Quale futuro? La domanda scorre di tifoso in tifoso. Dopo il deludente campionato di Prima Divisione di calcio appena conclusosi con una salvezza raggiunta soltanto alla penultima giornata, i supporters rossoblù chiedono di poter assistere ad un torneo migliore. Il primo nodo da sciogliere è la scelta dell'allenatore. Il presidente D'Addario ci sta pensando. L'ipotesi Capuano è stata scartata nelle ultime ore
Taranto, Brucato vuole riprovarci «Mai interrotto il legame col club»
di Giuseppe Dimito

TARANTO - Taranto, quale futuro? La domanda scorre di tifoso in tifoso. Dopo il deludente campionato appena conclusosi con una salvezza raggiunta soltanto alla penultima giornata, i supporters rossoblù chiedono di poter assistere ad un torneo migliore. Il primo nodo da sciogliere è la scelta dell'allenatore. Il presidente D'Addario ci sta pensando da tempo. L'ipotesi Capuano, accarezzata per due settimane, è stata scartata nelle ultime ore. Probabilmente decisivo è stato il «no» dei tifosi e, probabilmente, di qualche collaboratore del presidente.

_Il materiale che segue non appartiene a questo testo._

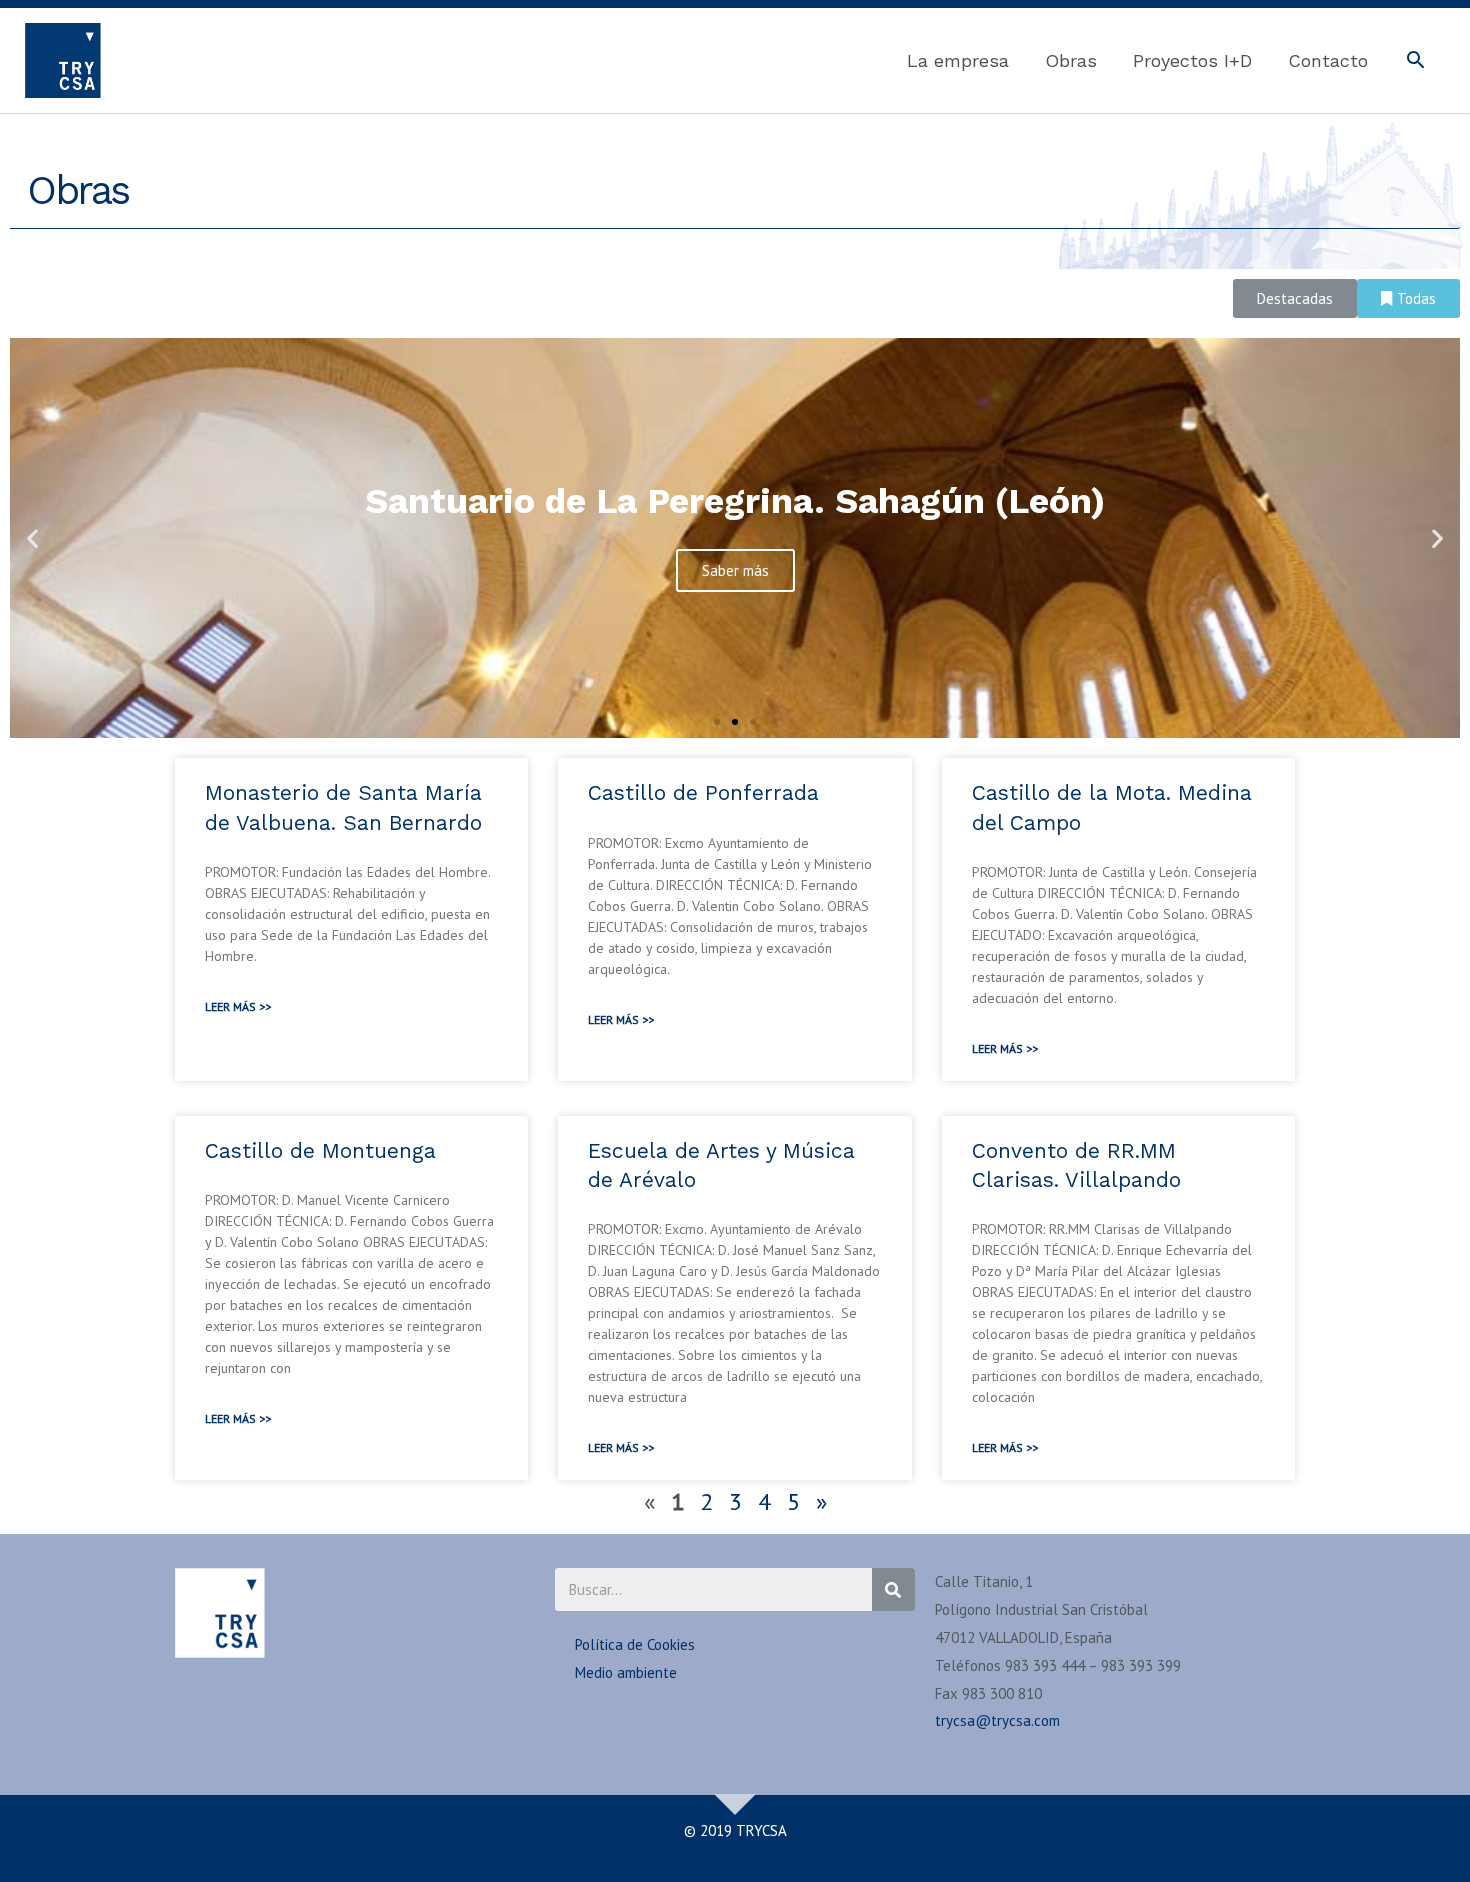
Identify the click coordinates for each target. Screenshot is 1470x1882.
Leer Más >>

Nella sede societaria di via Martellotta si sono succeduti, quasi contestualmente all'attuale tecnico del Potenza, numerosi allenatori: Giannini, Moriero, Roselli. Contattati anche Iaconi e Papadopulo. Ma finora non è scaturito alcunché di concreto. Negli ultimissimi giorni, la società ha allacciato contatti anche con Papagni, Auteri e Sciannimanico. Venerdì scorso, pure mister Brucato, esonerato il 17 gennaio scorso, dopo la sconfitta di Rimini (2-0), ha fatto un salto in sede. Il tecnico aostano ha un contratto con la Taranto Sport fino al 2011.

«Abbiamo discusso a 360 gradi del nostro eventuale rinnovato rapporto di collaborazione», ammette Brucato. «Dico rinnovato perché, secondo me, il mio legame con il club tarantino non si è mai interrotto. Semmai, sospeso. Sarei orgoglioso di allenare nuovamente il Taranto. Mi auguro di poter far parte del progetto del presidente D'Addario. Mi accodo a coloro che si sono addossati le colpe per il fallimento della corsa ai playoff della scorsa stagione. Ho voglia di riscatto. Ma fra le attenuanti ci metto le troppe tensioni e pressioni ricevute dal gruppo durante la mia permanenza».

Ma fra coloro che hanno qualche chance di sedere sulla panchina rossoblù c'è Aldo Papagni, molto considerato dalla tifoseria rossoblù così come hanno dimostrato i convinti applausi riservatigli durante il recente derby con l'Andria. Il tecnico biscegliese rivestirebbe i panni dell'allenatore-manager cui D'Addario ambisce.

La decisione del presidente è prevista per questa settimana. Subito dopo bisognerà pensare a costruire la nuova rosa. La difesa dovrebbe essere confermata. Si attendono novità a centrocampo e, soprattutto, in attacco.